Il s’agit d’une atmosphère spécifique, qui entretient elle-même sa crainte et son angoisse, et alimente une spirale de crainte génératrice d’accroissement des comportements participant objectivement à l’aggravation de la crise. Au contraire de divers aspects dissemblables, notamment au niveau économique, il s’agit là d’une spécificité psychologique renvoyant sans aucun doute à la Grande Dépression, à l’atonie, la paralysie qui marquèrent le comportement et l’évolution de la population, avec comme point d’orgue la fameuse phrase de FDR lors de son inauguration comme nouveau président des USA, le 4 mars 1933 («La chose dont il faut avoir le plus peur, c’est la peur elle-même»).

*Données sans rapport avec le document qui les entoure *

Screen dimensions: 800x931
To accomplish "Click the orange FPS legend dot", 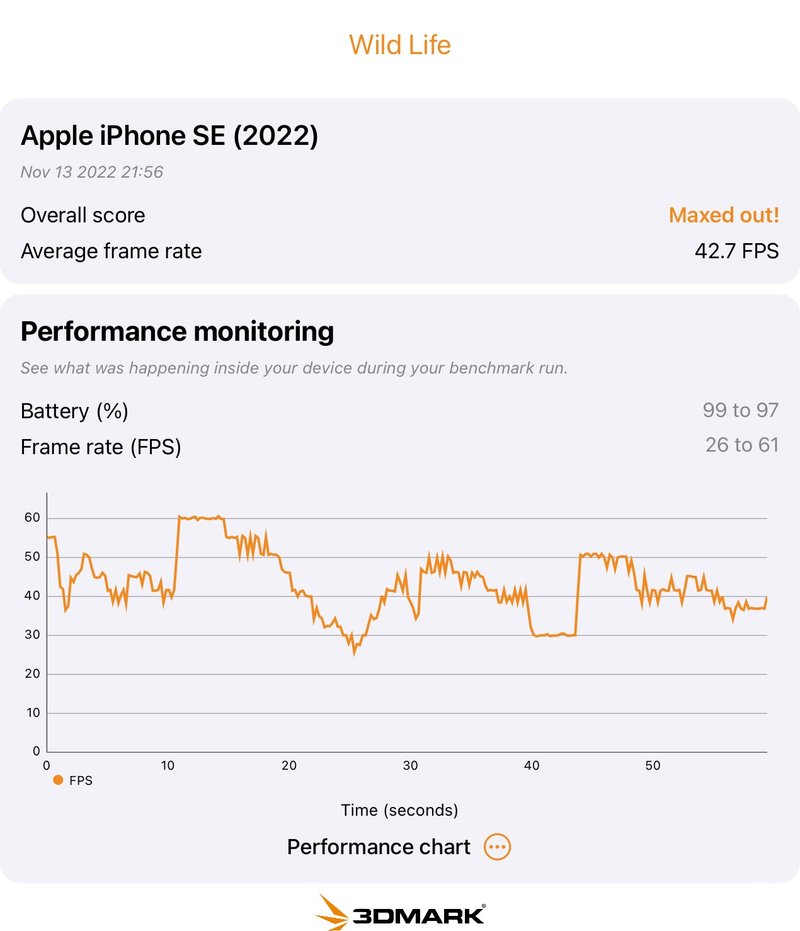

Un aspect étrange de la situation est que l’actuelle administration a fait de la peur sa politique principale vis-à-vis de la population, notamment avec le 11 septembre 2001. C’est à nouveau la peur de la population qu’ont sollicitée, ou qu'ont tenté de susciter les dirigeants US en septembre, au moment du plan Paulson. Aujourd’hui, ils ont cette peur, mais elle les dépasse complètement car elle a moins pour cause les événements financiers et leurs exhortations que l’aggravation de la situation économique, l’orientation du pays, etc. Aujourd’hui, au contraire, les Bush & compagnie tentent de lutter contre la peur de la population. En fait, la population se fout du président Bush, dont les interventions ressemblent, comme le rapporte William Pfaff, au “coucou” de la pendule («President Bush […] popped out of the White House once a day, as from a cuckoo-clock, to make an announcement no one paid attention to»). De ce point de vue, si les gens sont “terrifiés”, la chose est sans rapport avec les agitations de Washington, et cette déconnexion entre la population et ses dirigeants, autant que la peur elle-même, a toutes les raisons de “terrifier” ces mêmes dirigeants, et ceux qui dépouillent les sondages.